Clinical Diagnosis of Venous TOS
A single large subclavian vein drains most of the blood flow from the arm. Blood clot in the subclavian vein prevents adequate drainage of blood from the arm. In this setting, arm swelling will occur. As a result, patients often describe ‘heaviness’ of the arm. In addition, a blue or purple color may develop, due to loss of oxygen from the trapped blood. In the event the blood clot breaks off, patients may experience a pulmonary embolism. Pulmonary embolism occurs when the blood flow through the lungs is blocked or decreased. In that case, patients will have shortness of breath and chest pain. Pulmonary embolism may be life-threatening.
To begin with, a doctor will look for some or all of the following signs:
Cyanosis is a blue or purple color of the skin. Arterial blood is full of oxygen and appears bright red. Venous blood is low in oxygen and appears dark red to purple. When blood enters the arm but cannot leave normally, more oxygen leaves the blood. As a result, the blood turns darker than normal, and the skin reflects this color change.

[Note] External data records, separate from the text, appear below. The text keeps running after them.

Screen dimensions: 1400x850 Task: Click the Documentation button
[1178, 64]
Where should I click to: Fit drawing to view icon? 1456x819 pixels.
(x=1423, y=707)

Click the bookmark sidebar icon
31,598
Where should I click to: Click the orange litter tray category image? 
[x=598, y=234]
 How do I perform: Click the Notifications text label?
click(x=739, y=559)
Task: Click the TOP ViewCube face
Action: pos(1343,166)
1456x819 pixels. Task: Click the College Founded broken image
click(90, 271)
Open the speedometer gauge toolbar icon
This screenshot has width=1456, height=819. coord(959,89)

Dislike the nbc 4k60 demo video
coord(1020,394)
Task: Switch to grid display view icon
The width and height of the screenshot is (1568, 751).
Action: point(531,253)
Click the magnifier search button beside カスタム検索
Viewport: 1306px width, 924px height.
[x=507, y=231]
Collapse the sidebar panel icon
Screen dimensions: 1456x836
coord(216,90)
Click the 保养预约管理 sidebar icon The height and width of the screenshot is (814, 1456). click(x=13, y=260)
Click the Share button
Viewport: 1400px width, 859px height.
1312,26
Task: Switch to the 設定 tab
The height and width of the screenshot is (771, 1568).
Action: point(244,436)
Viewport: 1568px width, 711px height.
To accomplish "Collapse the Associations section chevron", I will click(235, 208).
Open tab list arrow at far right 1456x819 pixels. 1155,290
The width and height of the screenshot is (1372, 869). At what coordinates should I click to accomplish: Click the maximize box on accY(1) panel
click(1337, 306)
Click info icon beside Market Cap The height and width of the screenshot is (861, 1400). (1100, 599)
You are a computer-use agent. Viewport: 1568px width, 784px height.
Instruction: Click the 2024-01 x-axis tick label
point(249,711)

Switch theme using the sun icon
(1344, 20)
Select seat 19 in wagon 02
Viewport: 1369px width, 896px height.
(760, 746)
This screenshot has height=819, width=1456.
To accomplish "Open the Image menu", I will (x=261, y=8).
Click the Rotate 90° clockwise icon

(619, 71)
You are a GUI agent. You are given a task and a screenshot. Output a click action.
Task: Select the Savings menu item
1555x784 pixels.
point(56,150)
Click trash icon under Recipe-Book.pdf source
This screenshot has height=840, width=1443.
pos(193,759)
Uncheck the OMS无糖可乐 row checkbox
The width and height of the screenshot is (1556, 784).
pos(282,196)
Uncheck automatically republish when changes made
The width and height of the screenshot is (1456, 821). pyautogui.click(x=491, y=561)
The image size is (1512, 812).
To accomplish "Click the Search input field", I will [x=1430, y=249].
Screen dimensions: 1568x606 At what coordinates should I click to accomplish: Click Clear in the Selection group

Collateral veins appear because the blood cannot leave the arm through the normal venous channels. Blood clot in the large subclavian vein blocks normal blood flow returning towards the heart. As a result, very small superficial veins have to expand to carry the blood back towards the heart. Your doctor can see these collateral veins in the skin of the shoulder and chest. It is important to note that collateral veins represent secondary or indirect evidence of the subclavian vein blood clot.
The venous angle indicates the ability of blood to exit the arm and flow towards the heart. In a normal person, a doctor will slowly raise the arm from the waist until it points forward. In this position, the superficial veins on the back of the hand should empty. If a blood clot is present in the subclavian vein, the doctor will need to raise the arm higher than usual before these veins empty. The venous angle demonstrates secondary or indirect evidence of limited blood flow in the subclavian vein. It may result from blood clot in the vein, or from extrinsic compression of the vein.
Rarely, your doctor may be able to feel the blood clot within the subclavian vein by pressing deep within the armpit.
After a doctor makes the appropriate initial diagnosis of venous TOS, he or she will order imaging tests. The first imaging tests focus on confirming the presence and extent of venous blood clot. Following prompt treatment of this blood clot, further imaging tests evaluate the subclavian vein in detail. These imaging tests focus on demonstrating extrinsic structures compressing the vein and the resulting intrinsic damage to the vein.